**TASK DIRECTIONS**: Your response should be the lines from the one containing "Given: Click the May date on the time axis" through the end of the material, copied exactly and with nothing added.

**AVAILABLE DATA**:

:::::

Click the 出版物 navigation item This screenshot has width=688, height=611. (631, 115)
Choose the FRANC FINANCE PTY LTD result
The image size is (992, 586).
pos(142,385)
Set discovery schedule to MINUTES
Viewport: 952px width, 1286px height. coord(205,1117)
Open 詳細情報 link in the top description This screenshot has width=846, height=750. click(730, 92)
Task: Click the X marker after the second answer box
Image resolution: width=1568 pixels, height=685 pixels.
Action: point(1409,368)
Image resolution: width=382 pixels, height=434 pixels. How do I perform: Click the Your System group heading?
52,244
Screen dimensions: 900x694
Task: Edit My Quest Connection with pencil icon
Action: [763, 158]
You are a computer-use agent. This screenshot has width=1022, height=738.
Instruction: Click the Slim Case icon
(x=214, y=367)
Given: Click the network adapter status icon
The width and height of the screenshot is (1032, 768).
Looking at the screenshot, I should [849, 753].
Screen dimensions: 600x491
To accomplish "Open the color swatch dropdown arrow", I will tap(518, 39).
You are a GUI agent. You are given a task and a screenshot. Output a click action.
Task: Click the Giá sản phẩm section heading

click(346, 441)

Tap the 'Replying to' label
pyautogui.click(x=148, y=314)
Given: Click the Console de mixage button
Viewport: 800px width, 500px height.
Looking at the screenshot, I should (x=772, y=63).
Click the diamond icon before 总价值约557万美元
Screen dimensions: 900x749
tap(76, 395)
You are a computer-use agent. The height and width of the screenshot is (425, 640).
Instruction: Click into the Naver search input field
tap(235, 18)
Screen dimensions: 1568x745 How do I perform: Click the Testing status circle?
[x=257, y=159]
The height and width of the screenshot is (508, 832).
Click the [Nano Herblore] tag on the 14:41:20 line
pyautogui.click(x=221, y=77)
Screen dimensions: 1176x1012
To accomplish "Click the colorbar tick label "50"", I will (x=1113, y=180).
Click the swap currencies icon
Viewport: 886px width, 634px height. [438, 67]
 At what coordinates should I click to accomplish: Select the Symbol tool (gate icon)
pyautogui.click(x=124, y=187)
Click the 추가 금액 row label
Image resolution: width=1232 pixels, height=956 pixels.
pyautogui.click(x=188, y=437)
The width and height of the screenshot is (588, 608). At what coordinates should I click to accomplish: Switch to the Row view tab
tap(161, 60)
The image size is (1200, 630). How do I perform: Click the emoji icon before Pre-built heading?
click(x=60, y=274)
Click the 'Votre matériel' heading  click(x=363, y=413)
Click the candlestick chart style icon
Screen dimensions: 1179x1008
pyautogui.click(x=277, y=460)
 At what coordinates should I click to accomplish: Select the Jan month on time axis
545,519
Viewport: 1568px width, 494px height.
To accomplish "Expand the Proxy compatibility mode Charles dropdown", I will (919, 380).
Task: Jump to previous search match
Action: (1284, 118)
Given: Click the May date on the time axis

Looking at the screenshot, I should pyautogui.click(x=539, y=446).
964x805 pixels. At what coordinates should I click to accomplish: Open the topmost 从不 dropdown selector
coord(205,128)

:::::

**ANSWER TO THIS EXERCISE**:
Given: Click the May date on the time axis

Looking at the screenshot, I should pyautogui.click(x=539, y=446).
964x805 pixels. At what coordinates should I click to accomplish: Open the topmost 从不 dropdown selector
coord(205,128)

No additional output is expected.